4. En premier lieu, M. C... soutient que la procédure d'édiction de l'arrêté contesté est viciée, dès lors que la seconde expertise médicale diligentée à la demande de la commission de réforme a été menée par le même praticien qui avait réalisé la première expertise versée au dossier soumis à la commission. Toutefois, il ressort des pièces du dossier que cette première expertise a été réalisée par le seul Dr Grunberg le 3 juillet 2015, tandis que la seconde l'a été par le Dr Aoustin, le 27 novembre suivant. Par suite, le moyen, qui manque en fait, ne peut qu'être écarté.

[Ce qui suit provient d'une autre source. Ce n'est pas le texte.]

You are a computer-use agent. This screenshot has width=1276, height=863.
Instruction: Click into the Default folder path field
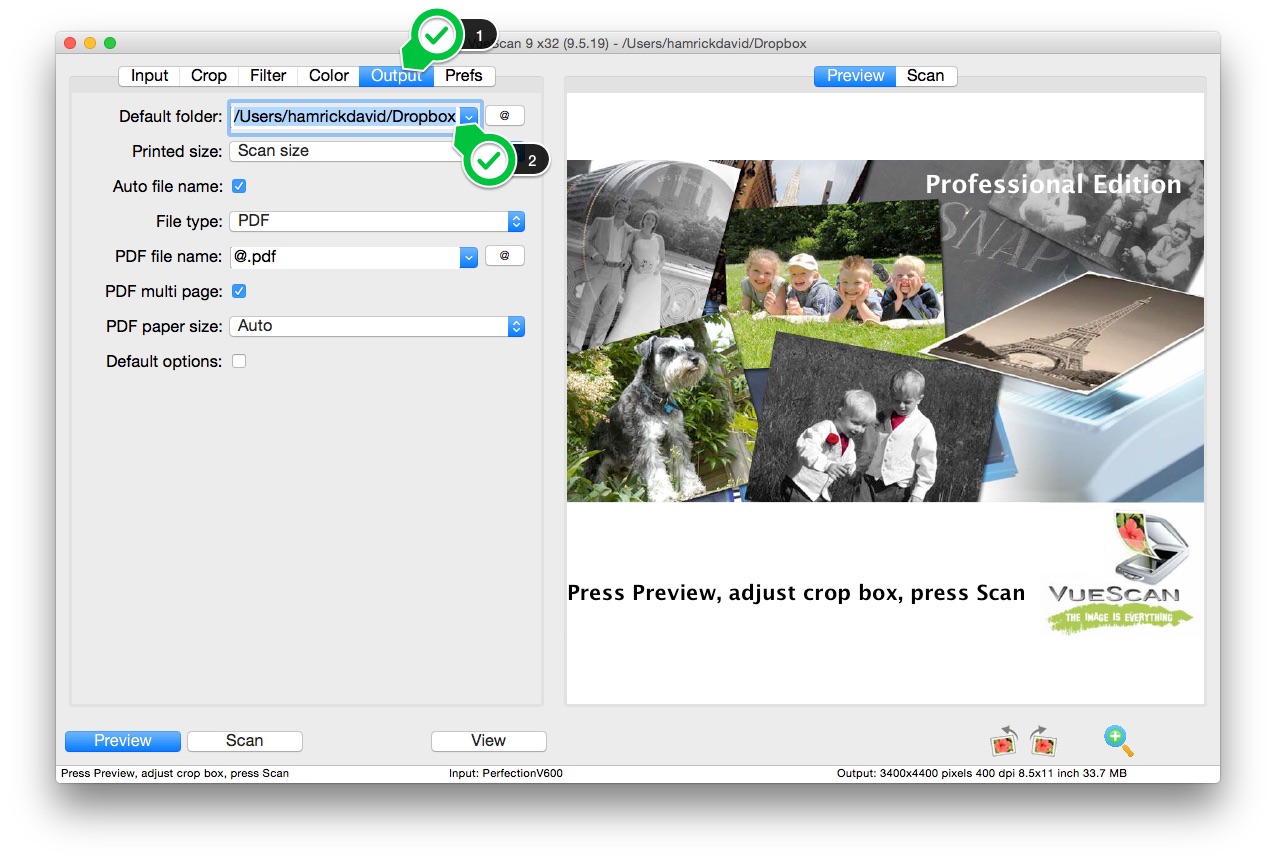(344, 116)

5. En deuxième lieu, il ressort des pièces du dossier, notamment des expertises diligentées par la commission de réforme, que M. C... souffre, outre notamment d'une insuffisance rénale sévère et d'une rétinopathie hypertensive, d'une leucopathie et d'un dysfonctionnement fronto-cortical dont les manifestations physiques sont des acouphènes et des vertiges, ainsi que des troubles de l'écriture, du langage et de la mémoire. Il ressort également des pièces du dossier, en particulier du questionnaire médical du 18 juin 2015, que les troubles neurologiques centraux, cognitifs et de mémoire dont souffre le requérant sont apparus postérieurement à la date de sa titularisation. Ainsi qu'il en ressort de l'avis de la commission de réforme mais également du certificat médical du 10 mars 2015 qu'avait produit M. C... devant le comité médical départemental, eu égard à leur caractère invalidant, ces pathologies sont incompatibles avec l'exercice de toutes fonctions, y compris, en dépit de ce qu'allègue le requérant, celles d'informaticien ou d'employé de bureau dans les services du ministère de l'éducation nationale. Par suite, en ne procédant pas à son reclassement dans un autre emploi, la rectrice n'a pas commis d'erreur de droit. Pour le même motif, en constatant, conformément à l'avis de la commission de réforme, que le requérant était définitivement inapte à toutes fonctions, la rectrice n'a pas entaché sa décision prononçant sa radiation des cadres d'erreur manifeste d'appréciation.

6. En troisième lieu, M. C... soutient que, suivant en cela l'avis du comité médical départemental, la rectrice a requalifié sa demande de placement en congé de longue maladie en déclaration d'inaptitude définitive à toutes fonctions, sans qu'aucun texte ne l'y autorise. Toutefois, il ressort des pièces du dossier que cette autorité, qui a statué sur la demande d'octroi d'un congé de longue maladie du requérant, s'est limitée à informer ce dernier de l'avis rendu par le comité médical départemental sur son inaptitude totale et définitive à toutes fonctions, et des suites qu'il lui appartenait d'y donner, tout en indiquant qu'il lui était loisible de demander un réexamen de sa situation par le même comité. C'est pourquoi, le moyen tiré du détournement de procédure ne peut qu'être écarté.

7. En dernier lieu, si M. C... soutient qu'il remplissait les conditions de placement en congé de longue maladie, une telle circonstance est sans incidence sur la légalité de l'arrêté de radiation des cadres et d'admission à la retraite attaqué.

8. Il résulte de tout ce qui précède, et sans qu'il soit besoin d'examiner les fins de non-recevoir opposées par le ministre, que M. C... n'est pas fondé à soutenir que c'est à tort que, par le jugement attaqué, le Tribunal administratif de Montreuil a rejeté sa demande. Par conséquent, sa requête, y compris ses conclusions présentées sur le fondement de l'article L. 761-1 du code de justice administrative, ne peut qu'être rejetée.


DÉCIDE :


Article 1er : La requête de M. C... est rejetée.